# Task statement
Print the line that contains "Close the FILE___002 P_11.DZT tab" and every line that follows it in the data below, ending with the final line; include nothing else.

# Collected data
════════════════════
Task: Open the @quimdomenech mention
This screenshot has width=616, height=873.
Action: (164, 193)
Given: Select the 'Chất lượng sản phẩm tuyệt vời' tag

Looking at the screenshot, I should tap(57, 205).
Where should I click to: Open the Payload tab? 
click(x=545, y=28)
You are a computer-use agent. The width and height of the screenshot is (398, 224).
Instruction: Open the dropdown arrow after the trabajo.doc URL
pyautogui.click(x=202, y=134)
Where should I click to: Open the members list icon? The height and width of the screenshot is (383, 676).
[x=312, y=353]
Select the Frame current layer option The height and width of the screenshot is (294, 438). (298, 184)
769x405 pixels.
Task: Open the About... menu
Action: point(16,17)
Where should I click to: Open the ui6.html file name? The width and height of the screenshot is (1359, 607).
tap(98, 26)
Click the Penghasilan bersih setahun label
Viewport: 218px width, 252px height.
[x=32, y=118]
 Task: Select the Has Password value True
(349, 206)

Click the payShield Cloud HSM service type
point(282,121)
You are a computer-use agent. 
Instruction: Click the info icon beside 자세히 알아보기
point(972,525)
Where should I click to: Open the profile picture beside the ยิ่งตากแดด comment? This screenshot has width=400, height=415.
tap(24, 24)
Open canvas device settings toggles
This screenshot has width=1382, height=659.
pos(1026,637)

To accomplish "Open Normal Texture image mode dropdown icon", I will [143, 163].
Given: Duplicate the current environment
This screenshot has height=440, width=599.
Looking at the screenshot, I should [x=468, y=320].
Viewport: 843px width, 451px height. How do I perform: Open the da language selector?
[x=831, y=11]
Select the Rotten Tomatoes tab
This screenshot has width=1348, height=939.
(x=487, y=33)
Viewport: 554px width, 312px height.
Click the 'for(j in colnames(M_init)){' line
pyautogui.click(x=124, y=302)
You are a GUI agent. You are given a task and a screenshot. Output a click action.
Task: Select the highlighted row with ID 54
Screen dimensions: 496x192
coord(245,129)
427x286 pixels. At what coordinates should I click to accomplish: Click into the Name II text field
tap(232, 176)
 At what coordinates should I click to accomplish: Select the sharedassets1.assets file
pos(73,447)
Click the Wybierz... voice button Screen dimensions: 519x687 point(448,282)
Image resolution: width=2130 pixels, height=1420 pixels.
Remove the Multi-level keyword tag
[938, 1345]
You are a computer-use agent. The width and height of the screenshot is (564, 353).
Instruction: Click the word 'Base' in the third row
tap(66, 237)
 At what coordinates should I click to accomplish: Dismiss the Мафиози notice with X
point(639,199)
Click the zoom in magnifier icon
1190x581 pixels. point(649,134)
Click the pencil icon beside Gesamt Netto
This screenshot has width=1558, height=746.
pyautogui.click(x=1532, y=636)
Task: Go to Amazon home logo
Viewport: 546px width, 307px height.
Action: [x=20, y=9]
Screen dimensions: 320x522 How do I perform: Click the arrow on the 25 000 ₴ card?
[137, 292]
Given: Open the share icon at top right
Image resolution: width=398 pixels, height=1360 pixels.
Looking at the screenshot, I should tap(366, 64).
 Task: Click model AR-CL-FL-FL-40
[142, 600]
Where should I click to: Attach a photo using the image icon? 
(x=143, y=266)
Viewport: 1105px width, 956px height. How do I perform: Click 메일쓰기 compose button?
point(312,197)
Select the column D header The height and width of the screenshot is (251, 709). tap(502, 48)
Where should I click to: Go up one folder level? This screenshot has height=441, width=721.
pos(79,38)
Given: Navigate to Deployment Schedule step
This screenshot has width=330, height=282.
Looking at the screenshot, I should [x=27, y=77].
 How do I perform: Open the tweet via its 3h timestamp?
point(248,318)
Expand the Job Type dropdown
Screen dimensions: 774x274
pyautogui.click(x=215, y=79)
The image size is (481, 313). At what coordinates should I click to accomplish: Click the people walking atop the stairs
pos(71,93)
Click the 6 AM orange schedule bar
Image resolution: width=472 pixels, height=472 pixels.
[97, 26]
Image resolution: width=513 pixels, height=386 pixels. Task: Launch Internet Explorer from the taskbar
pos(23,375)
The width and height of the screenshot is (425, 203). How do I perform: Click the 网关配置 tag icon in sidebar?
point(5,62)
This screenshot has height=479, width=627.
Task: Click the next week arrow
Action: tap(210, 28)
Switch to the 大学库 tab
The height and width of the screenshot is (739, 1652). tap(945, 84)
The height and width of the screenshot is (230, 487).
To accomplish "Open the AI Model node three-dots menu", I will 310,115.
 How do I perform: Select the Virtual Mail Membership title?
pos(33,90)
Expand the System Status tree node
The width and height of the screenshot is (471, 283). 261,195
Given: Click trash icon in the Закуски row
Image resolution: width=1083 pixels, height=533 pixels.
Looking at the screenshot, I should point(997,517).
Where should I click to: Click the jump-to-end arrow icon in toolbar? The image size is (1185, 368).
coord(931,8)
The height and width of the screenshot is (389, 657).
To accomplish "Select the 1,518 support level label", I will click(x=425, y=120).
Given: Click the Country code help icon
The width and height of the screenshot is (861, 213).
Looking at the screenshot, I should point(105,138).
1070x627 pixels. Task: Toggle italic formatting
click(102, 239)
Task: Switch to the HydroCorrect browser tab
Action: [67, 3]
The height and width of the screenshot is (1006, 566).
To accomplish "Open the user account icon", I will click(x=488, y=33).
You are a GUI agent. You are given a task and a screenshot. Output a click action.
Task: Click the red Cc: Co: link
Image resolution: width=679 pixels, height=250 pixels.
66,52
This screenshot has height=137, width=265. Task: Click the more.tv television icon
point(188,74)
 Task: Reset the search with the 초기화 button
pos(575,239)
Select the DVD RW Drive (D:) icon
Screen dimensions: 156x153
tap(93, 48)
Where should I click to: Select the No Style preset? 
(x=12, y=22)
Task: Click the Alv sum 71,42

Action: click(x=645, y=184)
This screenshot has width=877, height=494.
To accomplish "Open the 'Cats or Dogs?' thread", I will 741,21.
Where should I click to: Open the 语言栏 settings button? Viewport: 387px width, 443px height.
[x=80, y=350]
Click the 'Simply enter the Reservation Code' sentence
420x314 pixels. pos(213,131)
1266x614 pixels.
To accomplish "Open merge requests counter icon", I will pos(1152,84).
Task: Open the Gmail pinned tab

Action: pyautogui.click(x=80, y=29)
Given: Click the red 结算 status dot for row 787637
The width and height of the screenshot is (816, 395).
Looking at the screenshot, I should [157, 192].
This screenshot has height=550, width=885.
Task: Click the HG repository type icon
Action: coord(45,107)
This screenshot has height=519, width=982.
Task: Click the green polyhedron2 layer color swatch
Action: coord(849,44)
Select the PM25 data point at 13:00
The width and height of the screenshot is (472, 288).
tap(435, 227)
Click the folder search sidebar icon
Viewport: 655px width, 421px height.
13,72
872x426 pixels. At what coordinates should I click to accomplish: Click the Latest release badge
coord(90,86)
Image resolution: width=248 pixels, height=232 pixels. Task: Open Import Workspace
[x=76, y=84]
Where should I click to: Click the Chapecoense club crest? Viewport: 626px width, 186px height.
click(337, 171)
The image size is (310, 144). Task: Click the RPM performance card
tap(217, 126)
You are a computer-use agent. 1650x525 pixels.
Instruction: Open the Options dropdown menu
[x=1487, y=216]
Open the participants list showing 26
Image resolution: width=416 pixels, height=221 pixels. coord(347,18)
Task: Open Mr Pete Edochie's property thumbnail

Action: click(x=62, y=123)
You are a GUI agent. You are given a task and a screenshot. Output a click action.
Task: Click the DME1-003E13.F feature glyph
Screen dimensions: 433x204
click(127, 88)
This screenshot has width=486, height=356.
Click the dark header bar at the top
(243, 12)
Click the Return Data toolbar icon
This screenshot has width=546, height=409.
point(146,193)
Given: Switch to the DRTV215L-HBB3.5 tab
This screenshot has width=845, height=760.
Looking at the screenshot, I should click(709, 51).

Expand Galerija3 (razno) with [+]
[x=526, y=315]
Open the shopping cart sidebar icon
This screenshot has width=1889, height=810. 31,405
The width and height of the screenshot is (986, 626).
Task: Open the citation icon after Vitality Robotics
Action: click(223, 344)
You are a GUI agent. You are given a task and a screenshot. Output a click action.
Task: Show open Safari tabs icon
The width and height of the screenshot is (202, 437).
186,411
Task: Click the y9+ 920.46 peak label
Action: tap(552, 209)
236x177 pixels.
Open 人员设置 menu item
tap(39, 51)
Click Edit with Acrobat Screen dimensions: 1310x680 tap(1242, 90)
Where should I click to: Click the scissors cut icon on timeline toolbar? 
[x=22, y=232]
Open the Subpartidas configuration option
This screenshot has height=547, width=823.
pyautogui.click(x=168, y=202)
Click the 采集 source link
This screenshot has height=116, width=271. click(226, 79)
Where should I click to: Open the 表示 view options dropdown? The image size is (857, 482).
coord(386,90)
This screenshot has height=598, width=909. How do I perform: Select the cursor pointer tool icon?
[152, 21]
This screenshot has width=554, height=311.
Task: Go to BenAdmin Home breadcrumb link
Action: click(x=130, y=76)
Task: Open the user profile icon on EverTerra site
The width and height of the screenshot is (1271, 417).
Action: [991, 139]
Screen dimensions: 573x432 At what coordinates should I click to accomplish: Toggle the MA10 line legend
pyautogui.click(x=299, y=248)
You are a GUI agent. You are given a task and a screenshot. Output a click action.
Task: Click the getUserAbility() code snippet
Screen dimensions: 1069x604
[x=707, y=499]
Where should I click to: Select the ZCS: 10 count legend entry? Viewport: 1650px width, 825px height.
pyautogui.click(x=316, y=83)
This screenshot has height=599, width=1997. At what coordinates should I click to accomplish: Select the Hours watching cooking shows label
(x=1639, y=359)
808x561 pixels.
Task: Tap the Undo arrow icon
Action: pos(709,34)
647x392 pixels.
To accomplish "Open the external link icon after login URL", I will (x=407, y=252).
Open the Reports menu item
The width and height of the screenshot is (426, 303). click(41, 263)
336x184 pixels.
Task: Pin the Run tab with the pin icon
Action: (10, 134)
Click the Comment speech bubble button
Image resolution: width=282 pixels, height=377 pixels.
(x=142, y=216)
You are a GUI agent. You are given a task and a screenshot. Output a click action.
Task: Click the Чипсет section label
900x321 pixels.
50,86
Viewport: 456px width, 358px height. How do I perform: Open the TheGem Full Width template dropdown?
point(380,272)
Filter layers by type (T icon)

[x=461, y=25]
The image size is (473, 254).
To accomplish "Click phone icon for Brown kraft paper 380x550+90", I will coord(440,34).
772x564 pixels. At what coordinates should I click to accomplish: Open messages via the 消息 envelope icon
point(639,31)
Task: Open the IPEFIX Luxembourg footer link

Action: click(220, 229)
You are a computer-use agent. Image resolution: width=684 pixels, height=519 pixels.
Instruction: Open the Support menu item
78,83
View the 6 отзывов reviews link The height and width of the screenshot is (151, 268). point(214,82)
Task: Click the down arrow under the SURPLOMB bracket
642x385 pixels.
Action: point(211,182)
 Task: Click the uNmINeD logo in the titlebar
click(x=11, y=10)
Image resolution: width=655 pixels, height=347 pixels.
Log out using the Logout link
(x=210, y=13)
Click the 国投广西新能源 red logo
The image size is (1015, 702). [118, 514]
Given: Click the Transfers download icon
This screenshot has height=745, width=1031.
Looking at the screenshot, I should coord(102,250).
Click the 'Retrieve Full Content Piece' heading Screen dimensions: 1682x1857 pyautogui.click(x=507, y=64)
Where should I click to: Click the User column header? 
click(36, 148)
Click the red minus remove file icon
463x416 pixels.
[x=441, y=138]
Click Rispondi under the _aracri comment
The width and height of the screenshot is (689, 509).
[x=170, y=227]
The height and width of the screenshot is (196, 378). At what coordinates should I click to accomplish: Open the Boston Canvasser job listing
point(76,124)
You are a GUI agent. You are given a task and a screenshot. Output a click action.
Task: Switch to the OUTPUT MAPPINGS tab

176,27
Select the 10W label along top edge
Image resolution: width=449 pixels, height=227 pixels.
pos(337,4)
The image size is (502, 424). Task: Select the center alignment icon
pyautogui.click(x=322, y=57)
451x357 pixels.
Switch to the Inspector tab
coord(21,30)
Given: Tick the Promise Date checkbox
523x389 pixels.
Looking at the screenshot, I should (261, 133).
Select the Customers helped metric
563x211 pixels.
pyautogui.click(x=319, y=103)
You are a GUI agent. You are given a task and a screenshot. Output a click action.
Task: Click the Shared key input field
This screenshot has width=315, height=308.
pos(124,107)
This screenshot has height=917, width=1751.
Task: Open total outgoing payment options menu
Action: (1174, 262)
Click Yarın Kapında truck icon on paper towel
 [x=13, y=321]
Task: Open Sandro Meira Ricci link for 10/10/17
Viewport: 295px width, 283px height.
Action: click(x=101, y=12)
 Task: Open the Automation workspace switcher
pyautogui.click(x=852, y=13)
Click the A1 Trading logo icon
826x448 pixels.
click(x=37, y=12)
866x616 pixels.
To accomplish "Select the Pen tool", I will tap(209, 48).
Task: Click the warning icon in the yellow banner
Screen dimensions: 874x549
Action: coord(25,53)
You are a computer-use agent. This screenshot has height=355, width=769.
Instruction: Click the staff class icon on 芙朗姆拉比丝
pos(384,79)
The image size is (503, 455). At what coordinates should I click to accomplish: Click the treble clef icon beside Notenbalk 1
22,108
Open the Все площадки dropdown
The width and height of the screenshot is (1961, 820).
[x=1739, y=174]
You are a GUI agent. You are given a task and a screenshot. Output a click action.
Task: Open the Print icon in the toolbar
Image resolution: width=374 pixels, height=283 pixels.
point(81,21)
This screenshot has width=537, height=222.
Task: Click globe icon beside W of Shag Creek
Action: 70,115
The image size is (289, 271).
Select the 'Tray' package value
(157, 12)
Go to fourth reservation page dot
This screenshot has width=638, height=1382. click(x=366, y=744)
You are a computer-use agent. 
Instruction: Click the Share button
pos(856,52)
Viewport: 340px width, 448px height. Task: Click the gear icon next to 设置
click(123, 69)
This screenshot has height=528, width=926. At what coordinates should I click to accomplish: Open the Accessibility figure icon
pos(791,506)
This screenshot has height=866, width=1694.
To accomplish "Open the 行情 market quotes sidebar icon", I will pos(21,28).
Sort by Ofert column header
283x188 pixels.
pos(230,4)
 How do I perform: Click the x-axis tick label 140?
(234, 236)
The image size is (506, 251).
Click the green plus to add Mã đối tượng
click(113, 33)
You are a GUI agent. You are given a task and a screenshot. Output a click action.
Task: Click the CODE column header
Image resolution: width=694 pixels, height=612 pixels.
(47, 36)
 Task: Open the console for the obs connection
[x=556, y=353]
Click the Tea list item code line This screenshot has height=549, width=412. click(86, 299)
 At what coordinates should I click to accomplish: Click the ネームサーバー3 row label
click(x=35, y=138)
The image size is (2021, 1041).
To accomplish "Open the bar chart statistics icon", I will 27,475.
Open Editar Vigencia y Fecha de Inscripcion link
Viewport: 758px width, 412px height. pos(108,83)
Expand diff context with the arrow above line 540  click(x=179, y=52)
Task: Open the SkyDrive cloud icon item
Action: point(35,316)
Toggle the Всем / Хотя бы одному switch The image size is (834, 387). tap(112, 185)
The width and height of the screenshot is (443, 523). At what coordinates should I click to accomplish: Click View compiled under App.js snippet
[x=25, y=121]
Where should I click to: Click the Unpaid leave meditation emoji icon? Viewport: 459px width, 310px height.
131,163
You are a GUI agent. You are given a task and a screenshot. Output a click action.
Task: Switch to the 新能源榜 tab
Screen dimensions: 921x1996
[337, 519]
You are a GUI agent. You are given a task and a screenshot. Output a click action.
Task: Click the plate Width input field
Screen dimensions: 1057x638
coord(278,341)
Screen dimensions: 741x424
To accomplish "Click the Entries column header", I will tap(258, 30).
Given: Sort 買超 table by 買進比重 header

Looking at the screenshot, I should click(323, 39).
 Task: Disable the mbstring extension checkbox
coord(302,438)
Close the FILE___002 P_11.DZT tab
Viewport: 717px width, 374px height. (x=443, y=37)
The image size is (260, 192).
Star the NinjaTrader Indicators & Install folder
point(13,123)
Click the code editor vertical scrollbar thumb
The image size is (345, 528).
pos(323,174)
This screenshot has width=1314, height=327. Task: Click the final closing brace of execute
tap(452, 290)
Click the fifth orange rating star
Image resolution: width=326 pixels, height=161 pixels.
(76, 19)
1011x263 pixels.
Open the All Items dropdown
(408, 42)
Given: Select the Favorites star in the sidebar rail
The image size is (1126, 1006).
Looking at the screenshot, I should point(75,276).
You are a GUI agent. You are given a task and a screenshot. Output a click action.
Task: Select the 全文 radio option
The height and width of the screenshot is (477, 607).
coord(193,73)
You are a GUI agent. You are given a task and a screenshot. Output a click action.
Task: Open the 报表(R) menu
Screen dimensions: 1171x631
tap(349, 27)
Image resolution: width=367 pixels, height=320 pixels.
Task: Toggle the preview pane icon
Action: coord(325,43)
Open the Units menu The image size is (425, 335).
════════════════════
# Exercise output
Close the FILE___002 P_11.DZT tab
Viewport: 717px width, 374px height. (x=443, y=37)
The image size is (260, 192).
Star the NinjaTrader Indicators & Install folder
point(13,123)
Click the code editor vertical scrollbar thumb
The image size is (345, 528).
pos(323,174)
This screenshot has width=1314, height=327. Task: Click the final closing brace of execute
tap(452, 290)
Click the fifth orange rating star
Image resolution: width=326 pixels, height=161 pixels.
(76, 19)
1011x263 pixels.
Open the All Items dropdown
(408, 42)
Given: Select the Favorites star in the sidebar rail
The image size is (1126, 1006).
Looking at the screenshot, I should point(75,276).
You are a GUI agent. You are given a task and a screenshot. Output a click action.
Task: Select the 全文 radio option
The height and width of the screenshot is (477, 607).
coord(193,73)
You are a GUI agent. You are given a task and a screenshot. Output a click action.
Task: Open the 报表(R) menu
Screen dimensions: 1171x631
tap(349, 27)
Image resolution: width=367 pixels, height=320 pixels.
Task: Toggle the preview pane icon
Action: coord(325,43)
Open the Units menu The image size is (425, 335).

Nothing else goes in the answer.